Data provided:
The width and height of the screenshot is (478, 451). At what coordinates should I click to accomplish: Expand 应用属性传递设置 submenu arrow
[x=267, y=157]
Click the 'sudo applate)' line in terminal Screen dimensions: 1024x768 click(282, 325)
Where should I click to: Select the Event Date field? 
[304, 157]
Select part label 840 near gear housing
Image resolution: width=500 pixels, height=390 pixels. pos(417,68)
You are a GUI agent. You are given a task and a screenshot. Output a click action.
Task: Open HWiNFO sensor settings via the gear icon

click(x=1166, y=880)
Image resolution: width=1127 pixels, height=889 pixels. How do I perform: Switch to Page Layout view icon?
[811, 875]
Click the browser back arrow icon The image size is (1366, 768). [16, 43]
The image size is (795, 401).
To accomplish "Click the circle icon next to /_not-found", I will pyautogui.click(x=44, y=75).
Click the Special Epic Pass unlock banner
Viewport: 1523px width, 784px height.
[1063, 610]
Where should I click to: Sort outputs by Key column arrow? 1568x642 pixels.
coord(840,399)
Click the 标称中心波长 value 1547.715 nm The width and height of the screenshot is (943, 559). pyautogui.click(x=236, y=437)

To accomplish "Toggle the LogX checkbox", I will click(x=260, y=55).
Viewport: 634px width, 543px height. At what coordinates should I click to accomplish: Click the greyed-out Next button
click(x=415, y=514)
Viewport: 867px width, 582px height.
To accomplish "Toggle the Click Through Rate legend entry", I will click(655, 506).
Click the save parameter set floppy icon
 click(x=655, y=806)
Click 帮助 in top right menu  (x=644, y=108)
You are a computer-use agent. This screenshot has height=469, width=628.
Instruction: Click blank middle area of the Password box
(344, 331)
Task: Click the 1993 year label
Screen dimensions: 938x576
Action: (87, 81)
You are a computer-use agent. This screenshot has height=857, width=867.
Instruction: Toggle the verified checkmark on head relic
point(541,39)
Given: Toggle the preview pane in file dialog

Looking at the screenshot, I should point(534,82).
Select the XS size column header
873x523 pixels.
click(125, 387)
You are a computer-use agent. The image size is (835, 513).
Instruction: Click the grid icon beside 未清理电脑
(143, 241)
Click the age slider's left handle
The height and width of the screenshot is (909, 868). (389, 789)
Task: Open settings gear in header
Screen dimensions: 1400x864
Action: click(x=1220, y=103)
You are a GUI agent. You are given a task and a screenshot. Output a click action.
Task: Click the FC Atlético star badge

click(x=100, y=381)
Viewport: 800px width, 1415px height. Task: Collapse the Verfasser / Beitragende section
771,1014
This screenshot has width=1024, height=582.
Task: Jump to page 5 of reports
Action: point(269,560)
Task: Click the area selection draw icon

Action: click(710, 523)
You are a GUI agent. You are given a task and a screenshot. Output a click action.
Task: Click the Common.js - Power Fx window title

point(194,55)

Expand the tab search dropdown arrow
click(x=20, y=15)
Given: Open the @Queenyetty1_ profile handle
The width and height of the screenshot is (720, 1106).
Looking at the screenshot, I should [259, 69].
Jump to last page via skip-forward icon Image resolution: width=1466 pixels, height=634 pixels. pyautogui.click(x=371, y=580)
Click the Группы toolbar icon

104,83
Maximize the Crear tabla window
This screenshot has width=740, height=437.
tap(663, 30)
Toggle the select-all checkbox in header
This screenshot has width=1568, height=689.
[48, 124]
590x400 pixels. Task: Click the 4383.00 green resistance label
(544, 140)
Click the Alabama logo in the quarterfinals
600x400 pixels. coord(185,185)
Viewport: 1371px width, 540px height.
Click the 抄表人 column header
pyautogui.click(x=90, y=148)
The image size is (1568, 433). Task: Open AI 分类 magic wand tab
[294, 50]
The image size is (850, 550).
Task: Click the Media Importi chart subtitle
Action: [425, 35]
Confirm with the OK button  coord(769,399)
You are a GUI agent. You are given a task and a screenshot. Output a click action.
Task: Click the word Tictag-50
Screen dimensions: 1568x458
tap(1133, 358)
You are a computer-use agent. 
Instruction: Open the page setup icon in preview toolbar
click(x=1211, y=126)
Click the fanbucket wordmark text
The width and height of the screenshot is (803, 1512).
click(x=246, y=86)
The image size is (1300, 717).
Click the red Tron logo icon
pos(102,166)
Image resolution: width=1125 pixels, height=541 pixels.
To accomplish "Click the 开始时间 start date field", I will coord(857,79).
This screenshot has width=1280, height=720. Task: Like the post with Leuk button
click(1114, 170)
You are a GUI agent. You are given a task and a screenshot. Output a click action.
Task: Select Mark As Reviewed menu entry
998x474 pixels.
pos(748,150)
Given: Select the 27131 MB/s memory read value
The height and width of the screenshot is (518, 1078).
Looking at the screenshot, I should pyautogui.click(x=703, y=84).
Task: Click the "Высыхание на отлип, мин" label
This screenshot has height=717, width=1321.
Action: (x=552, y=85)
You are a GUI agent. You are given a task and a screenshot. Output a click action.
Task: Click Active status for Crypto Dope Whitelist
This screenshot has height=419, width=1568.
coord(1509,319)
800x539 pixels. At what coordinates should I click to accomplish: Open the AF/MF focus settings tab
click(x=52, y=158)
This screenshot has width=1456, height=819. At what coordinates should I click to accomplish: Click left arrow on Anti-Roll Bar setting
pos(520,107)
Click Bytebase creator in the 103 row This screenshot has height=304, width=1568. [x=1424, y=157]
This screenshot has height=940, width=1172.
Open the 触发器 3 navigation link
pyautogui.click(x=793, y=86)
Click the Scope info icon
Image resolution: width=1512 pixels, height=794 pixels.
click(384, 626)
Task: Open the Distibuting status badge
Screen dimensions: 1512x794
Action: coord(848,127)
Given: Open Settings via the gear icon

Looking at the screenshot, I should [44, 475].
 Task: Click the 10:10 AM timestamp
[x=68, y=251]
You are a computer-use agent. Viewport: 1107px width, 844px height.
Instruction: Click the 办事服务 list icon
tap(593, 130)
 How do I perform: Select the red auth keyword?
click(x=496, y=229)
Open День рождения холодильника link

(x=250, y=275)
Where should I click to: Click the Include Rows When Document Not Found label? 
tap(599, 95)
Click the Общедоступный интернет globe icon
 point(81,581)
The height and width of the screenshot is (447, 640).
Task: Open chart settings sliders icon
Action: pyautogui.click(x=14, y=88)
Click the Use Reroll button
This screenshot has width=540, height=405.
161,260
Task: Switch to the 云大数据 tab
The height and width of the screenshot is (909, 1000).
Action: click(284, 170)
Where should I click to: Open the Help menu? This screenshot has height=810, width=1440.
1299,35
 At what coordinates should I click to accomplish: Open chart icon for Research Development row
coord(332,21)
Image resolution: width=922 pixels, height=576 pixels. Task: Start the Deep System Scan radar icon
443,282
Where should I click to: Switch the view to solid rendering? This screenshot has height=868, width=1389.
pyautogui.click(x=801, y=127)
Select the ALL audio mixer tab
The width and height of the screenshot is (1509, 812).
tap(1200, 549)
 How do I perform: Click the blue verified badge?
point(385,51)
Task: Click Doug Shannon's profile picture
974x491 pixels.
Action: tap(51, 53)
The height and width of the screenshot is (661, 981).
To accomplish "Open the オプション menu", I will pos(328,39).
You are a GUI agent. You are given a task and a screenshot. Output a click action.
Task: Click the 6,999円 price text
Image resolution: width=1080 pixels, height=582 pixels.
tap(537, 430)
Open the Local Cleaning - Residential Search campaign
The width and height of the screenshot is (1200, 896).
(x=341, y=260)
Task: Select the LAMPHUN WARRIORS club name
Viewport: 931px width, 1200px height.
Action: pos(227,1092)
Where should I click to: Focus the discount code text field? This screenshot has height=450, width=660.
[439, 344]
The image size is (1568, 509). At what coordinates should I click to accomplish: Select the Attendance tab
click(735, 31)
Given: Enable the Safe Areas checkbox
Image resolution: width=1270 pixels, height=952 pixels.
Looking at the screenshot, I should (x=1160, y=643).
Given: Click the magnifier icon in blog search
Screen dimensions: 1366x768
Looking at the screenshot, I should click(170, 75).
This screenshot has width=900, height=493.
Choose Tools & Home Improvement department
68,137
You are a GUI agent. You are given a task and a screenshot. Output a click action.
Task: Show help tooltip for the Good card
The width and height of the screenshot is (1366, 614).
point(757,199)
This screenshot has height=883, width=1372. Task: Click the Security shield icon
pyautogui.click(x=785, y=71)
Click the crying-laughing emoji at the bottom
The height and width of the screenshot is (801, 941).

Required work: Can you reproduce, line for line, the part of the records that opens with the line containing "Click the Группы toolbar icon" and closes with the line containing "pyautogui.click(x=90, y=148)"?

Result below:
Click the Группы toolbar icon

104,83
Maximize the Crear tabla window
This screenshot has width=740, height=437.
tap(663, 30)
Toggle the select-all checkbox in header
This screenshot has width=1568, height=689.
[48, 124]
590x400 pixels. Task: Click the 4383.00 green resistance label
(544, 140)
Click the Alabama logo in the quarterfinals
600x400 pixels. coord(185,185)
Viewport: 1371px width, 540px height.
Click the 抄表人 column header
pyautogui.click(x=90, y=148)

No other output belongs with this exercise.